■ ABOUT THIS TASK ■
The answer is to be an exact copy of the lines below running from the line with "Login (150, 17)" down to the line with "EloTouch (142, 70)", both ends included, and nothing more.

(Pixel coordinate grounding data)
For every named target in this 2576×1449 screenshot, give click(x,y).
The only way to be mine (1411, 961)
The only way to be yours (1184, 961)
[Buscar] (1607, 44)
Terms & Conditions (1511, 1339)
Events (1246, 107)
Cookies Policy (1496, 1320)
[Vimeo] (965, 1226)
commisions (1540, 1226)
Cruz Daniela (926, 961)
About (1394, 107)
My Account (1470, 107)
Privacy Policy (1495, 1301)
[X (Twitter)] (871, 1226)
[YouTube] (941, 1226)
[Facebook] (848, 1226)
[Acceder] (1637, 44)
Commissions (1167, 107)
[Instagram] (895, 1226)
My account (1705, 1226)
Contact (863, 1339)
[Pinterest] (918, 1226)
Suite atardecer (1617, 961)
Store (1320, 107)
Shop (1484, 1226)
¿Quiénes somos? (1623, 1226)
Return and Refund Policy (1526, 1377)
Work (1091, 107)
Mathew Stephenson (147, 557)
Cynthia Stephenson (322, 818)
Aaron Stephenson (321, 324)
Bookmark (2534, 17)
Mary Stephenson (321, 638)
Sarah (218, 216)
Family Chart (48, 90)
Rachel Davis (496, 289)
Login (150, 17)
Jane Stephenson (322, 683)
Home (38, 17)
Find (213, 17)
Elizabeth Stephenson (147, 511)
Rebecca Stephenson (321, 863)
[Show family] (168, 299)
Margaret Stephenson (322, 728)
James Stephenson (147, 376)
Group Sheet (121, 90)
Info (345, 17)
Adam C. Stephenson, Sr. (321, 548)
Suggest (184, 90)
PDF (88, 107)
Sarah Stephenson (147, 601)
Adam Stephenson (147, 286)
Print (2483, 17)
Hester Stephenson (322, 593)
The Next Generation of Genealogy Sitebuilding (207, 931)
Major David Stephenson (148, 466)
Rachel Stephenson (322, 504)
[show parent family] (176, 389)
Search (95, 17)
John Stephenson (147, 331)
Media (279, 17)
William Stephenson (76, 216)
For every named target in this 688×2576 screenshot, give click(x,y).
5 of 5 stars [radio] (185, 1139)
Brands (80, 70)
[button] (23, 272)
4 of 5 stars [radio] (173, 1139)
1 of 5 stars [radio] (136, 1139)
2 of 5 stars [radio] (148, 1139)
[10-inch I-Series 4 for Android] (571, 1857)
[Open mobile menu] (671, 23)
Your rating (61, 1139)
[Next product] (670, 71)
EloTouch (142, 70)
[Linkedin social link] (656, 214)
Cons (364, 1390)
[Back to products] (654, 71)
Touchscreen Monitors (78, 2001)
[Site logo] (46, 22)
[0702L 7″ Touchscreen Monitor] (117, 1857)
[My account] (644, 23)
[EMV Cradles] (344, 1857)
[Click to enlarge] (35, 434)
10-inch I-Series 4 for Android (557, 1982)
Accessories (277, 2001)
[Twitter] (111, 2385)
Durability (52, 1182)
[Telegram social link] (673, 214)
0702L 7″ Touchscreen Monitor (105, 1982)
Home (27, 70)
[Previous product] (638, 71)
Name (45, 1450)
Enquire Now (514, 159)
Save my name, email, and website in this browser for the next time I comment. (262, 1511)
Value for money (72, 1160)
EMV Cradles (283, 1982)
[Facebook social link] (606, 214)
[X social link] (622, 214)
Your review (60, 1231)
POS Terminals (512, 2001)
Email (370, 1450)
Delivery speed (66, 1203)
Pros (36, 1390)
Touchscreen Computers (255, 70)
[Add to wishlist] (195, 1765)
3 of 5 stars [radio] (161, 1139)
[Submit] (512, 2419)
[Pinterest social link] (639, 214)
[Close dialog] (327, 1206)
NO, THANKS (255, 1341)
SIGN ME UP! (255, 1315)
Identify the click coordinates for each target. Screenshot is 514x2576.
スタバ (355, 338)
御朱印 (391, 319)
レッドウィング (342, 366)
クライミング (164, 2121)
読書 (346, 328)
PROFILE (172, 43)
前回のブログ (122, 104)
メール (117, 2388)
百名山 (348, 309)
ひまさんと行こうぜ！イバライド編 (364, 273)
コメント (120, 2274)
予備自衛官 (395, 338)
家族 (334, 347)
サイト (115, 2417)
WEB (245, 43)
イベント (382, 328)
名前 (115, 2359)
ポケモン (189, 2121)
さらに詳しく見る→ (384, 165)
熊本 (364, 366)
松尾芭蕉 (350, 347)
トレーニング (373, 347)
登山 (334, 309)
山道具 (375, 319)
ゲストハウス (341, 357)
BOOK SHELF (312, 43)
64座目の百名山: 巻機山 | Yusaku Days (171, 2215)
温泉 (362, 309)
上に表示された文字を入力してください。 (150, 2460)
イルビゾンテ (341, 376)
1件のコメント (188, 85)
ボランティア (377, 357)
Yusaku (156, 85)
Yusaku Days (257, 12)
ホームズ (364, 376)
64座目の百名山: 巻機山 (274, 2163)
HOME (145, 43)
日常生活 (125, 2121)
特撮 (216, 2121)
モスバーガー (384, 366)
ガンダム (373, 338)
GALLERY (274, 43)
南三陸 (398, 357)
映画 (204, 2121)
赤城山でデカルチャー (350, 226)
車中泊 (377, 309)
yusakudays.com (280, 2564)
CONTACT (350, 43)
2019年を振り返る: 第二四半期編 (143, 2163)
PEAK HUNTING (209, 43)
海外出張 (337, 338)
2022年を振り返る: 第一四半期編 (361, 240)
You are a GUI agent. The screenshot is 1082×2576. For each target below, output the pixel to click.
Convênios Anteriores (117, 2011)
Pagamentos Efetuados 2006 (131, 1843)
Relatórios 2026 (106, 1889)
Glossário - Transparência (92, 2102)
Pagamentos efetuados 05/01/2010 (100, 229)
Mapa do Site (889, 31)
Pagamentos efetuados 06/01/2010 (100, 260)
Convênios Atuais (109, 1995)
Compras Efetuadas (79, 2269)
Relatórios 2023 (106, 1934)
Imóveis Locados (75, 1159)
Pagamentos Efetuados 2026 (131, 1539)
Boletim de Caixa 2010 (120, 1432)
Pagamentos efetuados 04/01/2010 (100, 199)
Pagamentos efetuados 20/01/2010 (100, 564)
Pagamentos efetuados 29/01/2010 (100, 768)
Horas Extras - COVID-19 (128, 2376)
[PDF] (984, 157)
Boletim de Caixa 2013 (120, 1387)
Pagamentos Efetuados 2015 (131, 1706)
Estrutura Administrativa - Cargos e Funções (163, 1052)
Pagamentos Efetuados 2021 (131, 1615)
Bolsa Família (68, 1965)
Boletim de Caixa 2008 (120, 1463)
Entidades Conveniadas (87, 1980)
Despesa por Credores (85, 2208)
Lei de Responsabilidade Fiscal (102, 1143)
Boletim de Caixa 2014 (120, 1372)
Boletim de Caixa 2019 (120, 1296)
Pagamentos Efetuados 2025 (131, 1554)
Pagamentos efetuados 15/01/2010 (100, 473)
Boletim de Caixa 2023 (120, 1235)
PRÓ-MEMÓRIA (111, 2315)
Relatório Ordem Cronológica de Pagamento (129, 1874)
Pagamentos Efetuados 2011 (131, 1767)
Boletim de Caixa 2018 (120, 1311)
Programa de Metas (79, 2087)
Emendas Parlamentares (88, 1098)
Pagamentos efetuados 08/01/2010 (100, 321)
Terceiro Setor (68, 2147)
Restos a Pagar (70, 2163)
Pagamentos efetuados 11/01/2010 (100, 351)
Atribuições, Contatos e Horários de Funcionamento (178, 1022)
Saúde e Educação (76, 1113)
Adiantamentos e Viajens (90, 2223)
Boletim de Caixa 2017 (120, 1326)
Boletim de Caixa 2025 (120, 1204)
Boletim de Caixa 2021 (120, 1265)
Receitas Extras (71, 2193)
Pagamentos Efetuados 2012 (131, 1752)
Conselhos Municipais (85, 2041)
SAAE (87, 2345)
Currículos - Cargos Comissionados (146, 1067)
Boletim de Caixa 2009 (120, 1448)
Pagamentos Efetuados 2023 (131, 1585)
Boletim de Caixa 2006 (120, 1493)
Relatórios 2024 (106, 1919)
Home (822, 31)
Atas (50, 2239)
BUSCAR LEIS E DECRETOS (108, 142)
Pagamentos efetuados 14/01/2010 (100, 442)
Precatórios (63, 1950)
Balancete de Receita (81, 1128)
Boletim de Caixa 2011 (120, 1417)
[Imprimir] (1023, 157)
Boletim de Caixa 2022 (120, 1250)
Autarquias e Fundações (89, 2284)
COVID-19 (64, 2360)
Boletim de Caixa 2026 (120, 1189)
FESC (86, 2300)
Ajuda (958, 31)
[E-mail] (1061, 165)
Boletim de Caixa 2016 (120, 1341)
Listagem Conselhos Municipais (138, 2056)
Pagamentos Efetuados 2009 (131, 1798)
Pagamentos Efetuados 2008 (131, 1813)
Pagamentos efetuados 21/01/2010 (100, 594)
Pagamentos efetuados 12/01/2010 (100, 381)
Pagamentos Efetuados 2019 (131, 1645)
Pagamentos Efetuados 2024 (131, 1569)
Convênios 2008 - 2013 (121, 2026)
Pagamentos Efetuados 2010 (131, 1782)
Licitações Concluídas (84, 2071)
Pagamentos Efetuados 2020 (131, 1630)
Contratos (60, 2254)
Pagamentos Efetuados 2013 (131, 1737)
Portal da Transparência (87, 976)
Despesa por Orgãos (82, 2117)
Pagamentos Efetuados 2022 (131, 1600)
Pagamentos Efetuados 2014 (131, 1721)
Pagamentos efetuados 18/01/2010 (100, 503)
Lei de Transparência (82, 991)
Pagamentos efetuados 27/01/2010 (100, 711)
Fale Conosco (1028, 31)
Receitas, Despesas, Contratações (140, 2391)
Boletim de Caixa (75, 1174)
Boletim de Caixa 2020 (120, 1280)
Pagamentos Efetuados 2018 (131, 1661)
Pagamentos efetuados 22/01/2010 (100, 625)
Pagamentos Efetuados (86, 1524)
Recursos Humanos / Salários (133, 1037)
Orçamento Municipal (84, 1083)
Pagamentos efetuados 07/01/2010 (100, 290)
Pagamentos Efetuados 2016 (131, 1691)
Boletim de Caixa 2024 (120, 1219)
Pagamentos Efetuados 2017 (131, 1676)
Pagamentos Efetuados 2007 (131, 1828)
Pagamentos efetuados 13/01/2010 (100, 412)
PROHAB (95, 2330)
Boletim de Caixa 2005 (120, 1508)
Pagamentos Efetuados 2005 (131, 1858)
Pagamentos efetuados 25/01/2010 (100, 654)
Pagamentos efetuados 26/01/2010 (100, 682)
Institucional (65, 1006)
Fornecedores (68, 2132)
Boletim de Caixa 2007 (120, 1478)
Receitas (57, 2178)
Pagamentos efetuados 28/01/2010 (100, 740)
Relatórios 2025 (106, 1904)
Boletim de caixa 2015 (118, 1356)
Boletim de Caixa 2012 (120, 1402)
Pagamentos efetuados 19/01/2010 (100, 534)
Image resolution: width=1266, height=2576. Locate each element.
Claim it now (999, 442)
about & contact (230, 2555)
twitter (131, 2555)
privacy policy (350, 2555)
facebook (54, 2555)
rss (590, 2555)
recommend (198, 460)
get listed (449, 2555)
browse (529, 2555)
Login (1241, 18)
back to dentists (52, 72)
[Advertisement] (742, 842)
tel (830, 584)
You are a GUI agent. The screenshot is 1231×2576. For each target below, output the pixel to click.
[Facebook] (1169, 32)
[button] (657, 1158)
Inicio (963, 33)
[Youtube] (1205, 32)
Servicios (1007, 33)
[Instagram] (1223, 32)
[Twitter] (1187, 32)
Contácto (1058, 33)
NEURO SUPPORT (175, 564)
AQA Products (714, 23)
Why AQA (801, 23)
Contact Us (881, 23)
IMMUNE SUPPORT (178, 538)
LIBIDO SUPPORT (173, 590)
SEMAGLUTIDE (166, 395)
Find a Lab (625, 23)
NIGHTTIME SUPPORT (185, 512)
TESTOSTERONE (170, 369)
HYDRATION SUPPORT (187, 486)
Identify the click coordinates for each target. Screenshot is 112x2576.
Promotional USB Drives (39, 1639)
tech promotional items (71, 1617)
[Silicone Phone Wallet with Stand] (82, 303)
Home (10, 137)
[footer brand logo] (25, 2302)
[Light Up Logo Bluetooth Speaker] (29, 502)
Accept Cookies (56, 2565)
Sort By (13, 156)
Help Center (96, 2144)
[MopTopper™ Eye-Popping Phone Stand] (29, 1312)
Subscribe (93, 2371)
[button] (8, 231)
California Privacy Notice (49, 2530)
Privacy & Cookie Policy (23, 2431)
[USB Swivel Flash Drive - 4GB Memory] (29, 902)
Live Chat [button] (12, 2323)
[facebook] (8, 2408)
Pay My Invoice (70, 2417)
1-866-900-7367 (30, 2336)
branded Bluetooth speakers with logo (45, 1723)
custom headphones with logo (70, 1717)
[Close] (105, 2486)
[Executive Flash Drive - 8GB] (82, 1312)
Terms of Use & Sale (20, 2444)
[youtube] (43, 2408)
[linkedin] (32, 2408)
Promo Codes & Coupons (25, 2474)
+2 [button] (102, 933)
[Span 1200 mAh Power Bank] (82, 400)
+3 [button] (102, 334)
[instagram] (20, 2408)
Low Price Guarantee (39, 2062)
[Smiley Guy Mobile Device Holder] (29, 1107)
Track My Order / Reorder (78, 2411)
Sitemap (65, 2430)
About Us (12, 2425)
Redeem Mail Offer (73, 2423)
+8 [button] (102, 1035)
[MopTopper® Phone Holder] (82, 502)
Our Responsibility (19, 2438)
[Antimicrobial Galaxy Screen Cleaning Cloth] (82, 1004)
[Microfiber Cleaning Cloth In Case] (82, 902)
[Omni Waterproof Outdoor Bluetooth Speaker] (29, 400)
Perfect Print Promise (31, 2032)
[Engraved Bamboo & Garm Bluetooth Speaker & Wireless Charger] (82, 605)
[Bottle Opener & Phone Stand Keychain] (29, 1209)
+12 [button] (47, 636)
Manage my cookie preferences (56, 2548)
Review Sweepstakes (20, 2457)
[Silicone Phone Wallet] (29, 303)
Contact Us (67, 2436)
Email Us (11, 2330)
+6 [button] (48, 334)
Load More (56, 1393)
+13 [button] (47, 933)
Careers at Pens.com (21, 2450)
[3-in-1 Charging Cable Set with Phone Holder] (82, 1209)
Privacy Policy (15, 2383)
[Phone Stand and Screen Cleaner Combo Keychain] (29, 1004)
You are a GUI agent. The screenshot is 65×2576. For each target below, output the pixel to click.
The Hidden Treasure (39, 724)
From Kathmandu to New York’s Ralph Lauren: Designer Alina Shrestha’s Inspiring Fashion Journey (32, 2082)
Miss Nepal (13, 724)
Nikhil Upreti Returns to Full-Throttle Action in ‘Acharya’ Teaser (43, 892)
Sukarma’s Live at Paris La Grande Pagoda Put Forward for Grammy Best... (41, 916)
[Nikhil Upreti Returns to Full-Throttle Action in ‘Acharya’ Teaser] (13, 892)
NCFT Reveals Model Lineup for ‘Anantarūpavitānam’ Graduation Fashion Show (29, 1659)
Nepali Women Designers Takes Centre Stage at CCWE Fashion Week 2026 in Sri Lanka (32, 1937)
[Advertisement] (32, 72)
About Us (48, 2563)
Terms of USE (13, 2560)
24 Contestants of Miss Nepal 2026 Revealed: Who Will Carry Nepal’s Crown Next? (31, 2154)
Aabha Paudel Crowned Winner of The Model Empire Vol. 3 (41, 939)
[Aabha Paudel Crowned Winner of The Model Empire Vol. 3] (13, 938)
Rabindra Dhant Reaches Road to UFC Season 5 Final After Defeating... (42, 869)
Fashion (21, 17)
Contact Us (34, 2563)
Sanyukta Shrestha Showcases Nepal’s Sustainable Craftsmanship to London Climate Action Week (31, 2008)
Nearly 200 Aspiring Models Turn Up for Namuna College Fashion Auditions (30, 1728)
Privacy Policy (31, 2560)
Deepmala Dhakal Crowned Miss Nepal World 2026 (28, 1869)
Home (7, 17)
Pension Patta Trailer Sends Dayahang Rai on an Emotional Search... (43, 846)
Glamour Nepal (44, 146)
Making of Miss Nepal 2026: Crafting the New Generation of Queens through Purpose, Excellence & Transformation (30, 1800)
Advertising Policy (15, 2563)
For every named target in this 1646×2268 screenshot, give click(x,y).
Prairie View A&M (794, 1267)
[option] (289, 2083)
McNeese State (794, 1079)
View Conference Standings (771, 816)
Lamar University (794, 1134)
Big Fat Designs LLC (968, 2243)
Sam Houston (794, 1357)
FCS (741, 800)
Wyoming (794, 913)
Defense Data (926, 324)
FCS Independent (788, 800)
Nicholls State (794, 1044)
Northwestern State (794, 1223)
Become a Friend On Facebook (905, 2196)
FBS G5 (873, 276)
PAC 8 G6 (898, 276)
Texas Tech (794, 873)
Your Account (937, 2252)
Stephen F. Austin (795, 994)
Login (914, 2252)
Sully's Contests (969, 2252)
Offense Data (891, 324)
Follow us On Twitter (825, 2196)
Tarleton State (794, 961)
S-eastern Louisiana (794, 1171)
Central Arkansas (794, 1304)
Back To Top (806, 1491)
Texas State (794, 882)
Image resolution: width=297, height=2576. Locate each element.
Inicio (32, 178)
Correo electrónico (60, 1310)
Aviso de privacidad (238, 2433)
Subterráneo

■ TASK SOLUTION ■
Login (150, 17)
Jane Stephenson (322, 683)
Home (38, 17)
Find (213, 17)
Elizabeth Stephenson (147, 511)
Rebecca Stephenson (321, 863)
[Show family] (168, 299)
Margaret Stephenson (322, 728)
James Stephenson (147, 376)
Group Sheet (121, 90)
Info (345, 17)
Adam C. Stephenson, Sr. (321, 548)
Suggest (184, 90)
PDF (88, 107)
Sarah Stephenson (147, 601)
Adam Stephenson (147, 286)
Print (2483, 17)
Hester Stephenson (322, 593)
The Next Generation of Genealogy Sitebuilding (207, 931)
Major David Stephenson (148, 466)
Rachel Stephenson (322, 504)
[show parent family] (176, 389)
Search (95, 17)
John Stephenson (147, 331)
Media (279, 17)
William Stephenson (76, 216)
For every named target in this 688×2576 screenshot, give click(x,y).
5 of 5 stars [radio] (185, 1139)
Brands (80, 70)
[button] (23, 272)
4 of 5 stars [radio] (173, 1139)
1 of 5 stars [radio] (136, 1139)
2 of 5 stars [radio] (148, 1139)
[10-inch I-Series 4 for Android] (571, 1857)
[Open mobile menu] (671, 23)
Your rating (61, 1139)
[Next product] (670, 71)
EloTouch (142, 70)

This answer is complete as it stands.